Douze panneaux juxtaposés forment une frise peinte de vingt mètres sur deux : sur cet imposant panoramique, Lisa Milroy déploie toutes les histoires de l’œuvre d’art. De l’esquisse à la nature morte, du clair à l’obscur, du désuet châssis à l’image projetée…

Black and White de Lisa Milroy est une frise géante dédiée à l’œuvre d’art et à sa foisonnante fabrique : douze panneaux, peints à l’huile et à l’acrylique, décrivent les lieux secrets de l’étude préparatoire, peut-être inspirés de l’atelier de l’artiste.

Pour découvrir ces lieux hantés par le travail de la création, le peintre joue avec le temps et l’espace, tantôt individuel ou historique pour l’un, propre aux objets représentés ou à la surface de la toile pour l’autre.

C’est d’abord le temps du visiteur, la durée nécessaire à la découverte progressive du polyptique qui s’étend sur tout un mur. Au gré de son pas, de droite à gauche, il savoure les innombrables détails de ces vingt mètres entoilés.
Au premier regard, on se perd, tant les objets abondent : des pinceaux, des châssis, des toiles, une chaise, son reflet dans un miroir, son esquisse sur une toile, puis une araignée sous globe, une nature morte aux fruits et au fromage, un vase chinois, un canapé, un cendrier, des projecteurs de diapositives et de pellicules cinématographiques. Enfin, un bazar d’objets au rebut…
Bref, le grand magma d’outils et d’esquisses d’un artiste surpris au beau milieu de sa recherche. Mais plus le regard se promène, plus il discerne un ordre au cœur de cet apparent chaos. Trois parties se distinguent clairement.

Black and White est comme un décor de cinéma figurant une maison sans mur et sans cloison pour ménager les déplacements de la caméra de la première à la troisième pièce : à droite de la frise, figure l’atelier du peintre, au centre un salon où s’exposent des natures mortes et se projettent des diapositives et des films, à gauche, un sombre débarras.

Le temps intime de la création se mêle au temps historique de l’évolution des supports artistiques : on passe de la traditionnelle peinture sur toile enchâssée à l’art de projeter des images fixes et animées.
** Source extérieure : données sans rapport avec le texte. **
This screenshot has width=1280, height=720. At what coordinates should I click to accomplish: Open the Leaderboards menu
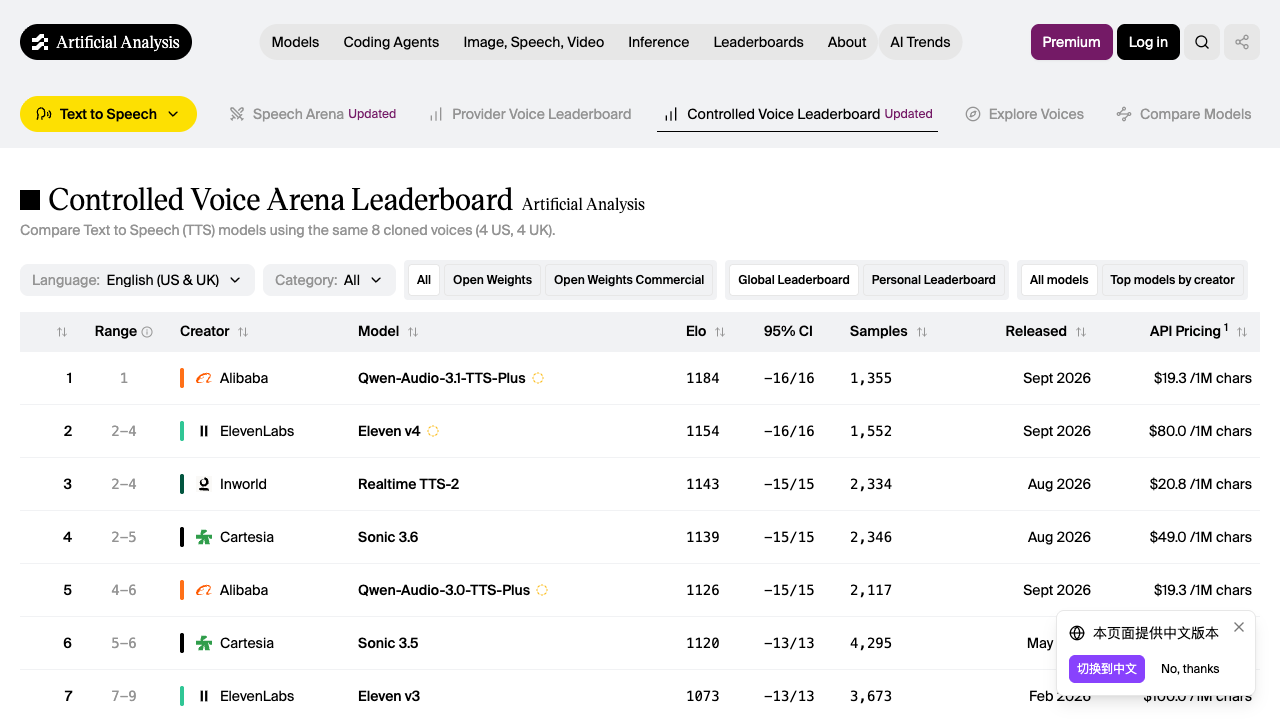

Et cette fameuse évolution contraste avec l’anecdotique de l’atelier : dans la salle de projection, un cendrier rempli atteste de la présence familière et vivante de l’artiste.

Ce jeu sur les temps côtoie une exploration de toutes sortes d’espaces : un amalgame se crée entre la surface de la toile et l’espace du référent, cette drôle de maison aplatie, notamment par le travail de la lumière et de la matière.
Ainsi, au fil du travelling latéral, de droite à gauche, des variations de lumière et de facture font passer d’une pièce à l’autre : de l’atelier du peintre clair et décoloré, en passant par le salon obscur qui fait office de salle de projection, jusqu’à l’espèce de grenier noir et dense où s’entasse un bric-à-brac de matériaux inutilisés, la frise s’obscurcit.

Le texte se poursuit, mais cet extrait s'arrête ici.